MATERIAL PROVIDED:
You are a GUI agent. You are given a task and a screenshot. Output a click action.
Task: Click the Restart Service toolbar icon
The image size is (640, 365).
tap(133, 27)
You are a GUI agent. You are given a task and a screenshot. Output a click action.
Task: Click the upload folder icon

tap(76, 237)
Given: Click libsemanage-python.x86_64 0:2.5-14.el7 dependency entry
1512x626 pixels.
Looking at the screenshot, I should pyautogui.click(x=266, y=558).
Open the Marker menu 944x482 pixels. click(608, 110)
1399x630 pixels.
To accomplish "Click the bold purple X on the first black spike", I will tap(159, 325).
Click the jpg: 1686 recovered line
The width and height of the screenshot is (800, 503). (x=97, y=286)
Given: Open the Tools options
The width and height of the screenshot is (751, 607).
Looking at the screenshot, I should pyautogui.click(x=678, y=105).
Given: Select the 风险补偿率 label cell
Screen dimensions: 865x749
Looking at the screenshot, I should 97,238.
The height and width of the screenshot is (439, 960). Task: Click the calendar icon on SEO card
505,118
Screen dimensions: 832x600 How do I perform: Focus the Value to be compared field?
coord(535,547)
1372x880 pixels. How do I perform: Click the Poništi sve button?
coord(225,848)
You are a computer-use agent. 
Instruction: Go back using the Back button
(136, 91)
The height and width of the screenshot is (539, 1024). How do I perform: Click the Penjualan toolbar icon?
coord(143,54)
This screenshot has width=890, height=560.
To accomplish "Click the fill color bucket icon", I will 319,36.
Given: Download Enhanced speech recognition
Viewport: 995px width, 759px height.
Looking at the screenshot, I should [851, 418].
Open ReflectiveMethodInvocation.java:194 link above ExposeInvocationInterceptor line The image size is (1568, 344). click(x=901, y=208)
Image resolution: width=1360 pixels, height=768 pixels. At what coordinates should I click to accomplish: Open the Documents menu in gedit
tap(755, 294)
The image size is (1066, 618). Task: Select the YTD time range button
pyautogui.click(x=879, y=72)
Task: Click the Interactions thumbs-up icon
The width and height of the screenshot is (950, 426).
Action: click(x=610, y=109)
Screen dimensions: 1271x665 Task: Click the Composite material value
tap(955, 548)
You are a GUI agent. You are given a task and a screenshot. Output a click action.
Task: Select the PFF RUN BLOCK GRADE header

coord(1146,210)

EXERCISE DIRECTIONS:
Where a line of the records contains the word "will", copy that line.

WRITTEN ANSWER:
To accomplish "Click the bold purple X on the first black spike", I will tap(159, 325).
To accomplish "Click the fill color bucket icon", I will 319,36.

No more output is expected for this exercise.